My mother was deaf. She read lips perfectly under ordinary circumstances, but occasionally a sales person would turn away while still talking. Then it was my job to relate the missed information. It made me feel very grown up and important.

For some reason I loved to watch my mother buy stockings. She made it quite a ritual, looking at different shades and weights, running her hand inside the tops of the stockings and holding them up to the light. This puzzled me because she always ended with the same kind.

I also liked buying shoes for myself. I never liked the choice. They were usually ugly brown oxfords. But in those days we tried them on and then stood with our feet inside an x-ray machine and could look down and wiggle our skeleton toes. That made it worthwhile.

Then we would start up the hill, stopping here and there, mostly window shopping. At the top was Kresgies Five and Dime. I got to pick out a small toy there. Then on across the street and down the other side. The very best was at the bottom of the hill again. Schneider's made their own candy and ice cream. We sat at a little round table and ate a pointed scoop of ice cream, served in a round metal dish. There has never been, nor ever will be better ice cream than that! If I got really lucky, Mother would buy a pound of butter creams, half chocolate and half vanilla, before we headed back to the terminal.

Another place I see on TV often is the Aronamink Golf Club. As a youngster, the golf course meant only one thing - sledding! It was a long walk from our house, but it was the best. One of the hills there was almost as good as a roller coaster. Naturally, we called it Dead Man's Hill. One of my earliest admirers (about age eight) used to let me go down, belly-flopping, on top of him, because I was afraid to do it alone. Georgie was a sweetheart. He gave me my first kiss, too. We were in the very front row at a Saturday matinee. Gregory Peck, in Days of Glory, at the Waverly Theater in Aronamink. He told me he loved me. Sadly, I did not return the feeling, and let him know it. But he seemed to bounce back from the disappointment pretty quickly.

Other sites flash on the screen. I don't recognize some of them even though they have familiar names. Isn't that where the bowling alley used to be? I thought the Baptist Church was there on Garret Road. I know the Hoagie Shop was there on Burmont Road. That's where I entered one day to find the old Italian lady sobbing into the sandwiches she was making. I asked what was wrong, and she told me she had just heard that Franklin Roosevelt was dead. (At sixteen, he was the only president I had ever known.) And I recognize that corner, where Schline's Delicatessan used to be. They had the most wonderful cookies in big canisters, and Mrs. Schline always handed me an extra one.

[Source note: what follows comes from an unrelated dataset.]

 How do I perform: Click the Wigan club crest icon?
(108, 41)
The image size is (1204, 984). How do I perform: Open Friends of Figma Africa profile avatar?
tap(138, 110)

I wonder if I would find my way around the old neighborhood if I returned today?

12 comments:

Minnesotablue said...

Bobbie: How familiar that all sounds! When we going anywhere, my husband will say "Remember the store that used to be there,or when did they tear that down or I used to live here, where have the old streets gone?" Sometimes we hear of suburbs that are unfamiliar to us and then realize they have been renamed or are a replacement of the old ones we were familiar with. Aaah time marches on but we still march to that old drummer we are familiar with

Dianne said...

I loved reading this bobbie, and the photo of you and Mom is lovely.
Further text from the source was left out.